# Objective:
Pick out every line in the listing below that contains the word "height", and copy each one. Case counts.

# Material provided:
━━━━━━━━━━

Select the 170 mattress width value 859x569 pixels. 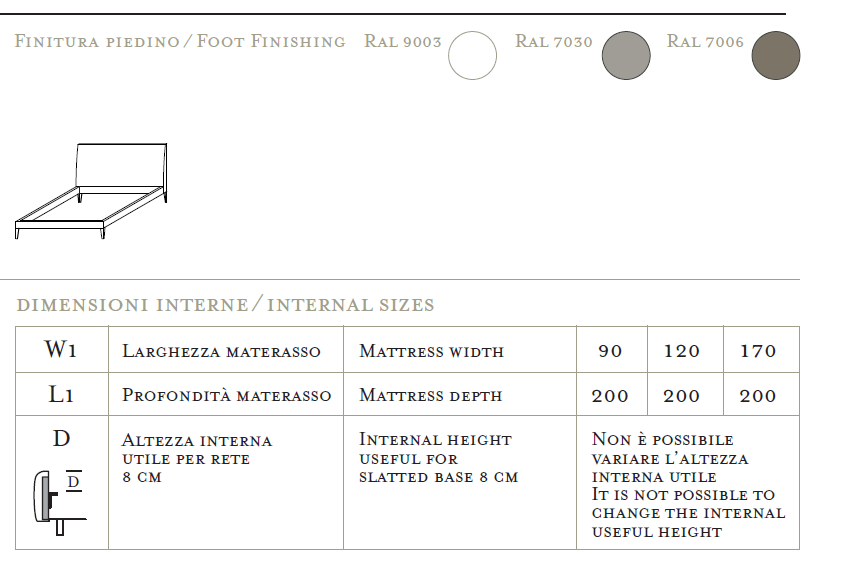pyautogui.click(x=758, y=350)
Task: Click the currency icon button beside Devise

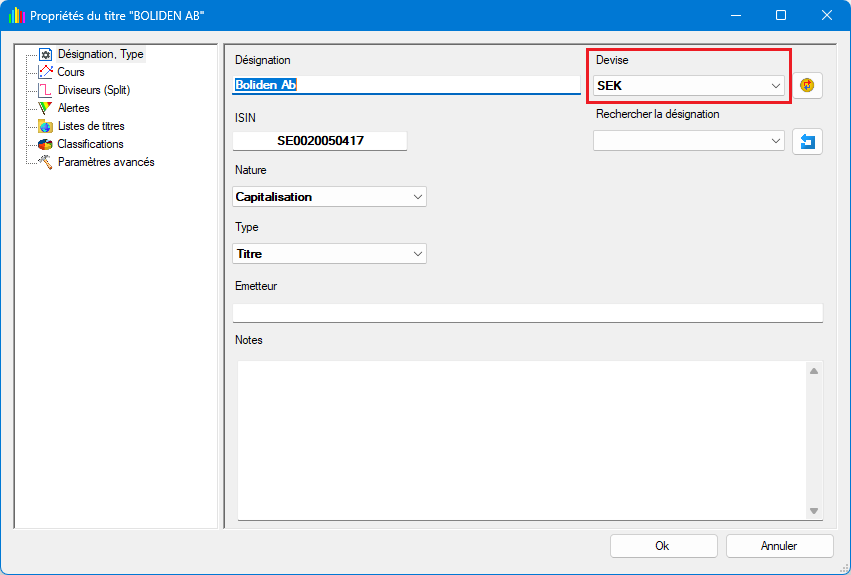Action: [807, 86]
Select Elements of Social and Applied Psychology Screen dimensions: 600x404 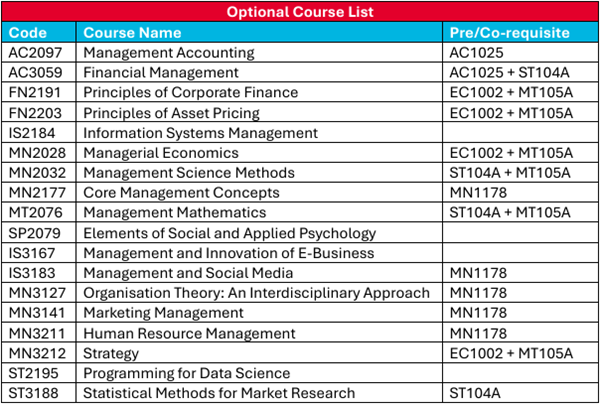(229, 232)
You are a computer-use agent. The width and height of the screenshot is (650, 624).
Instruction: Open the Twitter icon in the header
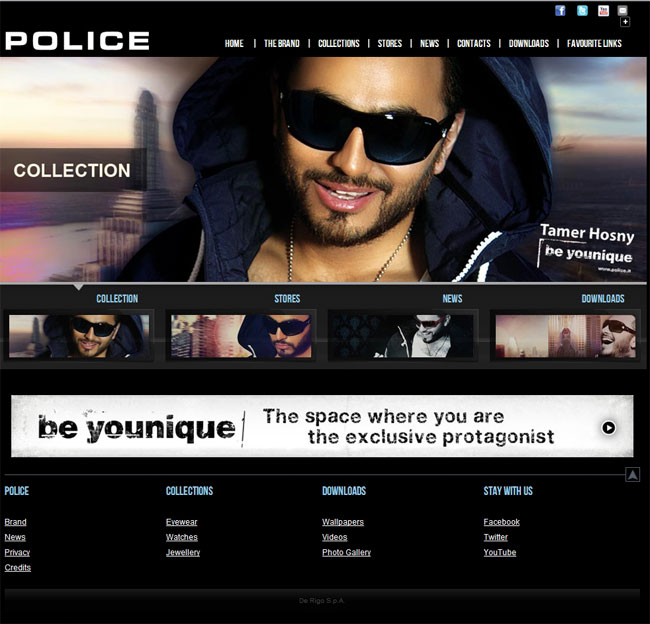pos(582,11)
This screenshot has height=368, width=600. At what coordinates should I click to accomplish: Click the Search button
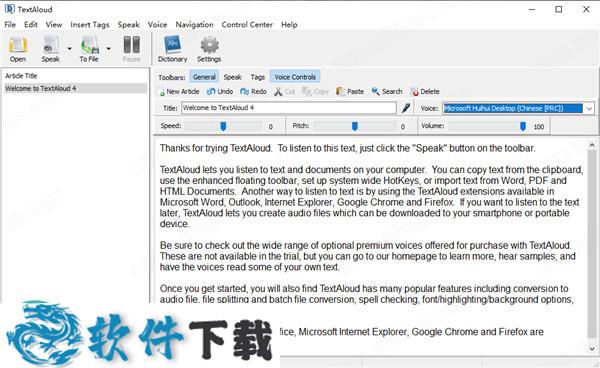coord(387,92)
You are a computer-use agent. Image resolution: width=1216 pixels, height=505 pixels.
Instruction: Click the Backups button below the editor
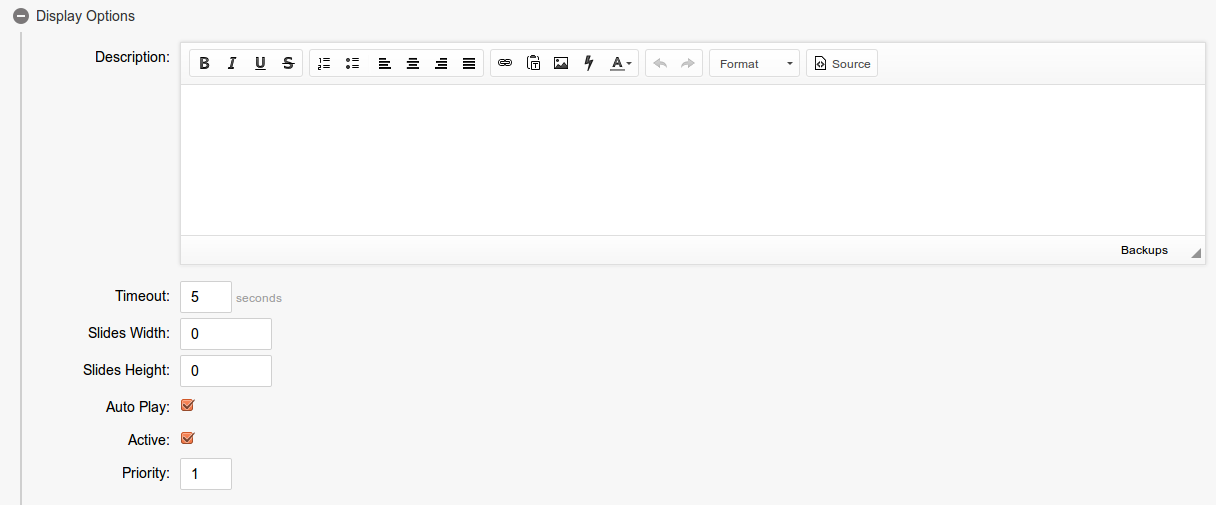pyautogui.click(x=1144, y=250)
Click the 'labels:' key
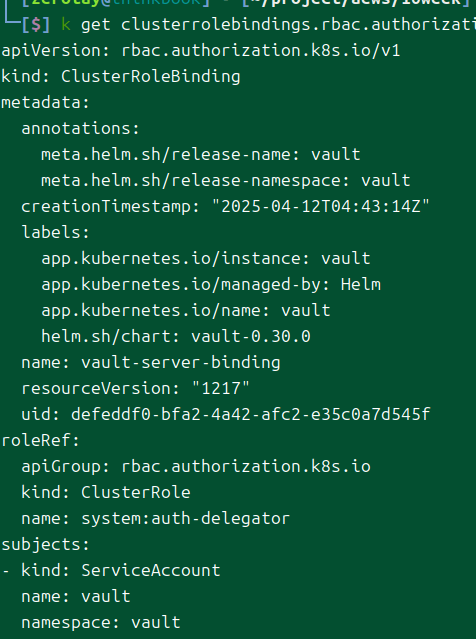476x639 pixels. pyautogui.click(x=55, y=233)
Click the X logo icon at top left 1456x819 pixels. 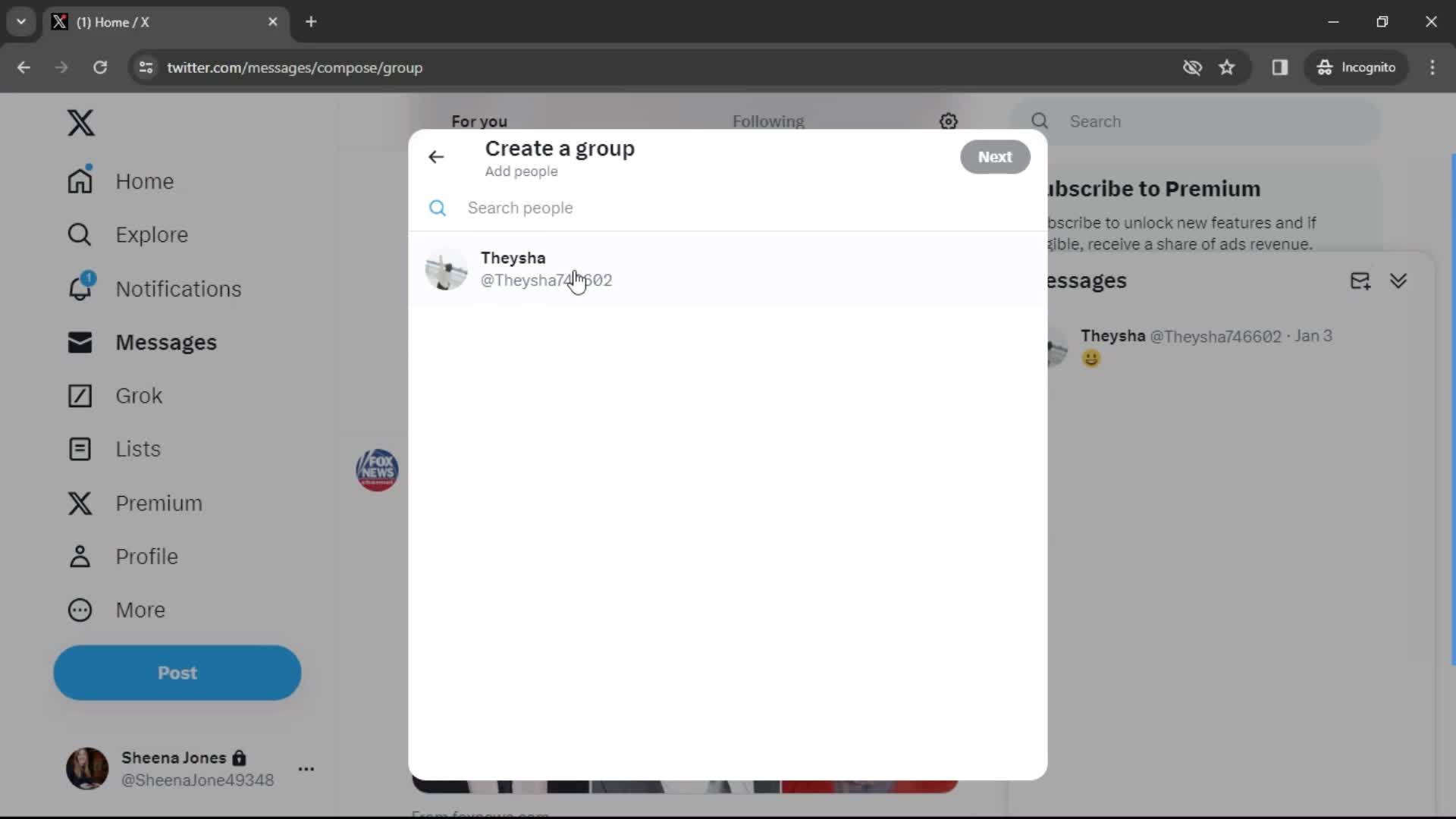80,122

━━━━━━━━━━

# Written reply:
You are a computer-use agent. The width and height of the screenshot is (650, 624).
This screenshot has height=368, width=600. At what coordinates should I click to accomplish: Click the Search button
You are a computer-use agent. Image resolution: width=1216 pixels, height=505 pixels.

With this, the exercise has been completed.